Ce mercredi 17 octobre, Gérard Mestrallet, PDG de GDF Suez, inaugurait le barrage d’Estreito au nord de Brasilia, sous les yeux de la présidente du Brésil, Dilma Rousseff. D’une capacité de 1 087 mégawatts (MW) - l’équivalent d’un réacteur nucléaire -, le barrage alimentera en électricité 4 millions de personnes pour un investissement de 2,1 milliards de dollars. "Avec ce barrage et la reconnaissance de la plus haute autorité du pays, nous illustrons (…) le changement d'identité du groupe. Nous ne sommes plus une utilité européenne, mais vraiment un énergéticien, et l'énergéticien de référence dans le monde émergent", n’hésite pas à affirmer Gérard Mestrallet.

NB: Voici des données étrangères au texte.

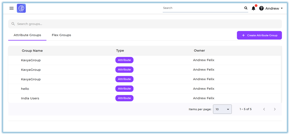Select the Attribute Groups tab

[27, 35]
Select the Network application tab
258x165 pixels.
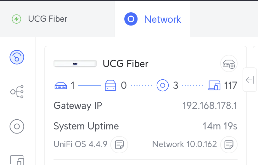[153, 19]
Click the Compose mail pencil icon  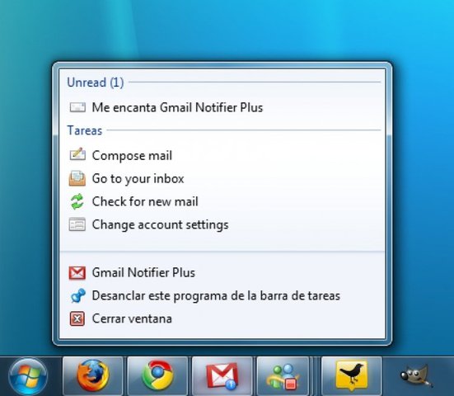coord(77,154)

La stratégie de GDF Suez, orientée vers les pays émergents, est frappante au Brésil. Le français y est le premier électricien privé du pays avec 8 000 MW en activité et 4 000 MW en construction. A terme, près de 10 % des capacités de production d’électricité de GDF Suez seront situés au Brésil. D’une manière générale, le groupe a toujours été présent en Amérique du Sud. Avec l’acquisition du britannique International Power en 2010, il s’est renforcé en Asie et au Moyen-Orient.
Si le barrage d’Estreito transforme à ce point le groupe GDF Suez, qu’attendre alors du prochain grand barrage à être inauguré ? Situé à Jirau, dans l’ouest du pays, il affichera une puissance de 3 750 MW, avec 50 unités de 75 MW chacune. La première sera démarrée début 2013 et la mise en route complète prendra deux ans. C’est l’un des plus importants chantiers industriels du pays.